Microsoft Flow, SharePoint, 429, and Throttling a Workflow to Death

We’re here to mourn the death of many a workflow instance at the hands of SharePoint’s HTTP throttling. Except it’s not SharePoint’s throttling that is the true killer. SharePoint’s just the accomplice in this crazy dance that will get your workflows killed. Though it’s possible to protect your workflow instances from being throttled to death, it isn’t as easy as it might seem. In this post, we’ll talk about what happens every day and then what strategies you can use to protect your workflow.

Request Throttling

Before we can explain how a flow gets throttled to death, we first must understand a bit about throttling. Web servers are under constant assault from well-intended users, the code written by bumbling idiot developers (of which occasionally I am one), and malicious people. One of their defenses is to respond with “I’m too busy right now, come back later.” This comes back as the code HTTP status code 429. Sometimes these responses are kinder and will indicate when the person should come back. “Hey, I should be able to take care of that request for you after seven seconds” tells the program when it should retry the request – and here’s the kicker – expect that it will be able to be serviced.

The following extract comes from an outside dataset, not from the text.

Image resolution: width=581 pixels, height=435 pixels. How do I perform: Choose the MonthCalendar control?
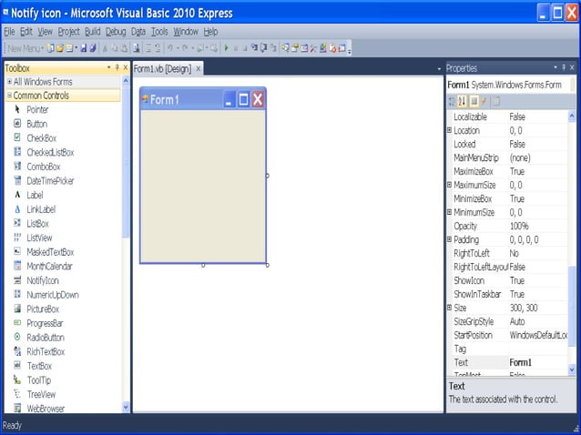pyautogui.click(x=49, y=266)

The problem is that, when you’re dealing with so many different users and so many variables, it’s sometimes difficult to predict when the server will be willing or able to service a request.

Automatic Retries

Because a server may respond with a 429, most programs know to retry the request. The strategies vary but the default answer is an exponential interval. The first time you get a 429, you stop for a period of time – say four seconds – and then each time you retry, you square the interval. So, four seconds becomes sixteen on the second retry, and 256 seconds on the second interval. Flow allows you to follow the default policy, which is described as exponential, or explicitly set the interval to exponential. To do this, click the ellipsis at the right of the action and select Settings.

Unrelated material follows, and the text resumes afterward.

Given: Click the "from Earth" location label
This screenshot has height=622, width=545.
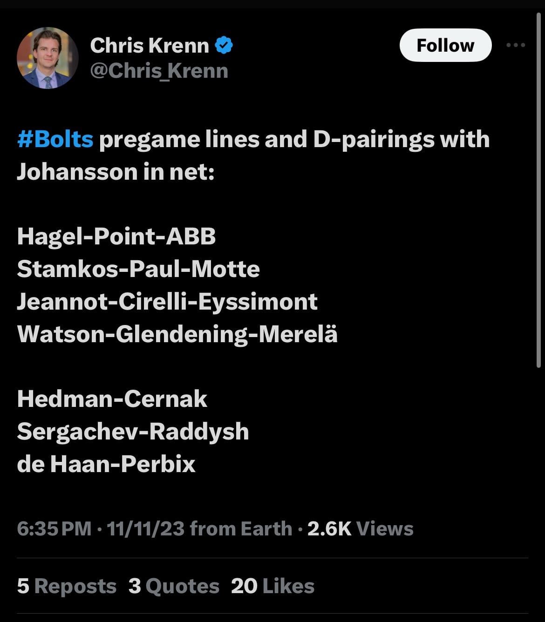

The action’s space in the flow will change to the settings view, where you can explicitly set the retry policy to exponential – which will further change the view to provide spaces for a maximum retry count, an interval, minimum interval, and maximum interval.

The default settings, however, are supposed to do exponential waiting on retries and four retries. So that seems like a good place to start. The default is implemented as one try plus three retries. That is how they get to four retries.

Retry Schedule Conflicts

What happens when there is a conflict between the provided retry schedule and what the server responded with as a part of its 429 response? The good news is that Flow will use the larger of the two numbers. In theory, at least, you’ll never hit a retry more than once or twice. Sure, the server could make a mistake with its guidance once but surely not twice. Unfortunately, that’s not always the case. Sometimes the response from the server – and the default exponential interval – will be too small, and you’ll exhaust the three retries and end up failing your request. This typically happens when you have multiple flows running at the same time.

Parallelism

Any given Flow may not be making that many requests, but what happens when there are many Flow instances running at the same time? If you do work on a queue that information is dropped into, you can’t necessarily control how many items will come in at the same time. With the scalability of the Flow platform, what’s to stop you from running hundreds or thousands of Flows at the same time – against the same poor server that’s just trying to cope?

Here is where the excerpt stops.